═════ Given entries ═════
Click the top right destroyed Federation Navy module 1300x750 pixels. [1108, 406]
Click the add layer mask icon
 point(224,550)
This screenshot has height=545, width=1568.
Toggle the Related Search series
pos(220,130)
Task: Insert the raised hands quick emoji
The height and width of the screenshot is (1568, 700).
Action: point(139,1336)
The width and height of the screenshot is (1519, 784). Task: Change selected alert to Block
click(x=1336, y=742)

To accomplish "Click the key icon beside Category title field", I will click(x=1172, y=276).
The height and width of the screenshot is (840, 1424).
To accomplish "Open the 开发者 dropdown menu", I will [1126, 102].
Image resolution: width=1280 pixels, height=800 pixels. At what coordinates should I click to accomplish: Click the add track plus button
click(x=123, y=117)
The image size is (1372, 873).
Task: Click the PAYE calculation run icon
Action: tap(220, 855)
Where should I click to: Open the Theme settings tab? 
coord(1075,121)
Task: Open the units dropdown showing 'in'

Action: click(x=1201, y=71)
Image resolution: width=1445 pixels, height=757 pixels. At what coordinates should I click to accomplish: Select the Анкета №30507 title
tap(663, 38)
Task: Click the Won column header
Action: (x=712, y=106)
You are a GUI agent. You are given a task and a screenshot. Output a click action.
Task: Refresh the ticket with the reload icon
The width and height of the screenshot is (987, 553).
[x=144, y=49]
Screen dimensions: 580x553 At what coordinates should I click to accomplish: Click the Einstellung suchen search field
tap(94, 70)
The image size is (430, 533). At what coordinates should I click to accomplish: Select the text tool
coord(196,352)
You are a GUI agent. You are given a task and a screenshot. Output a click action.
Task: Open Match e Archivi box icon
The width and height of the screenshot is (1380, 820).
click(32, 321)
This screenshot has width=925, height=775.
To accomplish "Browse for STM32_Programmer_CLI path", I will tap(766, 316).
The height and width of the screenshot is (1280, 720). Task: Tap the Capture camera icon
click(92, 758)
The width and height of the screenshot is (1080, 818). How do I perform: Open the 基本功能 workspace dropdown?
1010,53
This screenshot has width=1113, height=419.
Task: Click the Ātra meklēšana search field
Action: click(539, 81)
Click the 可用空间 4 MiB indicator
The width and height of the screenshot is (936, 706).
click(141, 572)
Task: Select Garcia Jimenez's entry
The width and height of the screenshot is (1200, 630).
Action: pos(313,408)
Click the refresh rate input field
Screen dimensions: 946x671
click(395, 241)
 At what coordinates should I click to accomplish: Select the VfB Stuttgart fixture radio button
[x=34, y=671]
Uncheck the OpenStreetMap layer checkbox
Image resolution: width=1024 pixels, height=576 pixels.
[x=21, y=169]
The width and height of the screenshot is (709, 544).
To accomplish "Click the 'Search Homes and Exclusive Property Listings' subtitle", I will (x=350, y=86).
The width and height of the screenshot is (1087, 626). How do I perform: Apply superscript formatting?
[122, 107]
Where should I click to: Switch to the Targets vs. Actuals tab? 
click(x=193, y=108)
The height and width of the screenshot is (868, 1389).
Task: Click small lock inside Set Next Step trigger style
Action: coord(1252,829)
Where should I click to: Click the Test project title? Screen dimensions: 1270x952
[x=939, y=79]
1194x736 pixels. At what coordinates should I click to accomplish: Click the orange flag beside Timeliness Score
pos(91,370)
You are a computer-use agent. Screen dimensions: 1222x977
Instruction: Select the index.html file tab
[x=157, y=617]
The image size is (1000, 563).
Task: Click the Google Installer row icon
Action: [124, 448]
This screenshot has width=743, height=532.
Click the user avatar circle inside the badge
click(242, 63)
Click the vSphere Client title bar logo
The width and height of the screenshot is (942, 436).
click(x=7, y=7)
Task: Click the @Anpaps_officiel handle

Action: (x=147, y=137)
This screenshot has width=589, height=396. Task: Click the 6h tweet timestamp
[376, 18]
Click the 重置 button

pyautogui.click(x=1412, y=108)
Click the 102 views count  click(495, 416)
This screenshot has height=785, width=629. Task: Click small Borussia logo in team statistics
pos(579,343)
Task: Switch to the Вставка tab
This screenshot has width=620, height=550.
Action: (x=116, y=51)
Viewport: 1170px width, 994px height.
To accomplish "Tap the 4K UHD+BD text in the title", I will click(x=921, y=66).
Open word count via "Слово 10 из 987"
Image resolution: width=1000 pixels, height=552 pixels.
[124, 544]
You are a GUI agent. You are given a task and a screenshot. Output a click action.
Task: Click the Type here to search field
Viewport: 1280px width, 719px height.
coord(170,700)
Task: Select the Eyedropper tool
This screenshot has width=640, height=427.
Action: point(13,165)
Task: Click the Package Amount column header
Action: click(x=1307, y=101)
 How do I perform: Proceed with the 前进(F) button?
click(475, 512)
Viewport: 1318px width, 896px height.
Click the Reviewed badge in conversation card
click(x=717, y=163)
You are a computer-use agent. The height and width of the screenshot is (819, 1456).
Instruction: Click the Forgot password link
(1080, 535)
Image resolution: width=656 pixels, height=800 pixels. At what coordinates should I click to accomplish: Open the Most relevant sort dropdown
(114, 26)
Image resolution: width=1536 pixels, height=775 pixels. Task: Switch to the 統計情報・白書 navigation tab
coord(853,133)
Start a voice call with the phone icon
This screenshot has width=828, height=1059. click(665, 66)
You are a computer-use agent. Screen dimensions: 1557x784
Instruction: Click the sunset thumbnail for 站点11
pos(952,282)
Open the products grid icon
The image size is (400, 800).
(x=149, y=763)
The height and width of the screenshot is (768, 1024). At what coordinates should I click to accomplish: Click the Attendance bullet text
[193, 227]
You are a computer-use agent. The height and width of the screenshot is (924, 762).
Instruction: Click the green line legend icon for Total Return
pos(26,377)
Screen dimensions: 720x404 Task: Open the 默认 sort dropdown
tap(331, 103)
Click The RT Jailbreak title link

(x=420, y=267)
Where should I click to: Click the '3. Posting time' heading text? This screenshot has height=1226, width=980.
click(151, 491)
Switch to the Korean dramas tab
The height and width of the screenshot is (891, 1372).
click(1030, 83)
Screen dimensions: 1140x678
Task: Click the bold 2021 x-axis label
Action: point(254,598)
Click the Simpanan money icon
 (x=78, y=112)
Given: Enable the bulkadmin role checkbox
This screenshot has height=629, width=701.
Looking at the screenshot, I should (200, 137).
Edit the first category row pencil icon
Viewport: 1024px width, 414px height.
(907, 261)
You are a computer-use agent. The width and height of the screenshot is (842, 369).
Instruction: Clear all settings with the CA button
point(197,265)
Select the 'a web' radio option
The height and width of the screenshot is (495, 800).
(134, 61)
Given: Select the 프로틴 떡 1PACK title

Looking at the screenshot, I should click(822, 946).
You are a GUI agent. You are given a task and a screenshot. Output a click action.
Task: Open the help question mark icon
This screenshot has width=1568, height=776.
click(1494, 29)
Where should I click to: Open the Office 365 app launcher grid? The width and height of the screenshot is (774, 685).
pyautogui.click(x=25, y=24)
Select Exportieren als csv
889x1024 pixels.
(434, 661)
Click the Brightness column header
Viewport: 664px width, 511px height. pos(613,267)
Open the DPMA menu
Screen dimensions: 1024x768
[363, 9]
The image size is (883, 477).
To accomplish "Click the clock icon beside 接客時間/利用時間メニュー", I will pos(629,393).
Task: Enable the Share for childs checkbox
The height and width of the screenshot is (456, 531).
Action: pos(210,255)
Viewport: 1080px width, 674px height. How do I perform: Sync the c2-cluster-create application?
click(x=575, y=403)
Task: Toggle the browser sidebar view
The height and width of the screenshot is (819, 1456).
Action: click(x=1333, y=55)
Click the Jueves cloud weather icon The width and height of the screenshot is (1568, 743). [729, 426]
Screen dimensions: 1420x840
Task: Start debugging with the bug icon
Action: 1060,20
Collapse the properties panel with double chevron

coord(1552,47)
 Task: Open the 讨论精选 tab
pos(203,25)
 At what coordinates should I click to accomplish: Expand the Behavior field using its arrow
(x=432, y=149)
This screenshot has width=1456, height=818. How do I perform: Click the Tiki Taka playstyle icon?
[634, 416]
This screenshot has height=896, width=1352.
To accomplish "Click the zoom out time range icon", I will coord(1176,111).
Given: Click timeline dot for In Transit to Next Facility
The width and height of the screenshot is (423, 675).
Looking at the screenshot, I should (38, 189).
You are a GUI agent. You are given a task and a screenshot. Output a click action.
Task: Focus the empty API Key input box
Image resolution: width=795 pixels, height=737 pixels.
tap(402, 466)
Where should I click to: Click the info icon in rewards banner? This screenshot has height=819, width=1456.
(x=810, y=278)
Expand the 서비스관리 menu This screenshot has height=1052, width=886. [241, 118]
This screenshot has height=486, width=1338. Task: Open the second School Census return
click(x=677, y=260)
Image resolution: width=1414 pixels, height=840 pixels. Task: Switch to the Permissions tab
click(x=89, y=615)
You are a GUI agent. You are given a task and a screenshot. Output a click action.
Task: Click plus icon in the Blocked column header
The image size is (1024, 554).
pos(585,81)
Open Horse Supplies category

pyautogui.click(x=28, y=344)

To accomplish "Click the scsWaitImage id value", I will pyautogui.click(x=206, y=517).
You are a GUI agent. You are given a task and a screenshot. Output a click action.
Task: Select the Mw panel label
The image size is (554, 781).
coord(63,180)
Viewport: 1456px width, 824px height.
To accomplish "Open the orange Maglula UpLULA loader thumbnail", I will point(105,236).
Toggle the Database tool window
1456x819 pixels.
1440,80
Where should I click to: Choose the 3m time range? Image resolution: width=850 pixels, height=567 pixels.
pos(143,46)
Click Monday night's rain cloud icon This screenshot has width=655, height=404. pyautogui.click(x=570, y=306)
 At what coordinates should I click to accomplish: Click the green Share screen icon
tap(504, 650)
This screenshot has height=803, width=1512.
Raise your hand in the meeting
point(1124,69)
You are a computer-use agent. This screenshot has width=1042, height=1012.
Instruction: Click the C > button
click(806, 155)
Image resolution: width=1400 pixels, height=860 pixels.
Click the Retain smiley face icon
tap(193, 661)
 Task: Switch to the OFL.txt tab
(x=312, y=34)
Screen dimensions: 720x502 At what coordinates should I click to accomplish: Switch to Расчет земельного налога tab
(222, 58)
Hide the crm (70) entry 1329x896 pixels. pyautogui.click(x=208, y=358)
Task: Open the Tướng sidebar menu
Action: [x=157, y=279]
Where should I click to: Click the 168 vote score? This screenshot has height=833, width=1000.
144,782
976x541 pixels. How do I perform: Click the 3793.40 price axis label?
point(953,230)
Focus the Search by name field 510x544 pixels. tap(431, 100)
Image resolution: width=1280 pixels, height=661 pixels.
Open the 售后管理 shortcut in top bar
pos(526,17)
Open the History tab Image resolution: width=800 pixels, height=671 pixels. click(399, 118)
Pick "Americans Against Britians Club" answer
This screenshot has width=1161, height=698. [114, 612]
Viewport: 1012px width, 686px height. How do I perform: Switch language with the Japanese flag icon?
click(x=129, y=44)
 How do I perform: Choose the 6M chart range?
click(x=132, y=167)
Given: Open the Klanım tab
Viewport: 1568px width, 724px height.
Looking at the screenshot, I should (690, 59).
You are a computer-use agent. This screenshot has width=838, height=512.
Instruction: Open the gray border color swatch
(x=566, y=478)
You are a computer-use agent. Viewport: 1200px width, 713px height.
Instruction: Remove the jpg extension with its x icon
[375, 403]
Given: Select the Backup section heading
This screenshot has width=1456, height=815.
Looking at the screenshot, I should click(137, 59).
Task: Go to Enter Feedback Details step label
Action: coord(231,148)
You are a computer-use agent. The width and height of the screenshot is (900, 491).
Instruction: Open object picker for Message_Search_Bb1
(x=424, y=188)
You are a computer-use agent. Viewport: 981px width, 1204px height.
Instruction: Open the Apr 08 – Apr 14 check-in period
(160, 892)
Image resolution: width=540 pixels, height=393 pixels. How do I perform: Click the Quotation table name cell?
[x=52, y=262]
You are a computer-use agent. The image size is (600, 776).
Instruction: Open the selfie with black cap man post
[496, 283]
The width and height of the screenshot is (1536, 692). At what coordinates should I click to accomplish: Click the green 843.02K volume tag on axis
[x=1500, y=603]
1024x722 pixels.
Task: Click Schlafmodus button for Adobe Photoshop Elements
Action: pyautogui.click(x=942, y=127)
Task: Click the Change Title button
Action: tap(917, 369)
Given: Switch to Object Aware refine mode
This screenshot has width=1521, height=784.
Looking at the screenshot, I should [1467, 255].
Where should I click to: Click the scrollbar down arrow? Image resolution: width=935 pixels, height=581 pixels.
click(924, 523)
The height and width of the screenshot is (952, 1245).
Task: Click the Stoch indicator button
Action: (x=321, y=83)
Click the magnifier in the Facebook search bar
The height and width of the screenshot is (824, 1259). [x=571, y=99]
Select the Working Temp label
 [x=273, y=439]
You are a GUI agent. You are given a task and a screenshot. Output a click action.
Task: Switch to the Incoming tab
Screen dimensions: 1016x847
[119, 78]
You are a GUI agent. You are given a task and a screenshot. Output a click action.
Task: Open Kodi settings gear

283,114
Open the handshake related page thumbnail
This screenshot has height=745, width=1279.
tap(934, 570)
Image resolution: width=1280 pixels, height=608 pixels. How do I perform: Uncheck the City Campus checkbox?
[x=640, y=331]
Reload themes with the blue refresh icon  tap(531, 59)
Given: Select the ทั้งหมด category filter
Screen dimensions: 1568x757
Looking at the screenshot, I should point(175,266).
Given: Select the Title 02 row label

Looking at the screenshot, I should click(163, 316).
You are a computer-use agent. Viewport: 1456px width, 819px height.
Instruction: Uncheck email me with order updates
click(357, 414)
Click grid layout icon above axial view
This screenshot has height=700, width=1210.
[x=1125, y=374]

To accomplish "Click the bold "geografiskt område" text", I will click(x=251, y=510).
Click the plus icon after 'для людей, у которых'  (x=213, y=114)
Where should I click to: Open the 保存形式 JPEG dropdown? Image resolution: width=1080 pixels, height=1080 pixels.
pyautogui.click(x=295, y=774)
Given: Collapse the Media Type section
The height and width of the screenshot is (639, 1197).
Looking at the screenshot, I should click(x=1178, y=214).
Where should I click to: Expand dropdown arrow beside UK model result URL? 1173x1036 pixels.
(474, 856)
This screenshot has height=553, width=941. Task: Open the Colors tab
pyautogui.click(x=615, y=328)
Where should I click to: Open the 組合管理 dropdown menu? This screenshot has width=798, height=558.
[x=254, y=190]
═════
• _Exercise description_:
Render the lines from the start of the records through the line containing "pos(220,130)" as a JSON list of strings, with one string per line and no blank lines.

• _Written solution_:
[
  "Click the top right destroyed Federation Navy module 1300x750 pixels. [1108, 406]",
  "Click the add layer mask icon",
  " point(224,550)",
  "This screenshot has height=545, width=1568.",
  "Toggle the Related Search series",
  "pos(220,130)"
]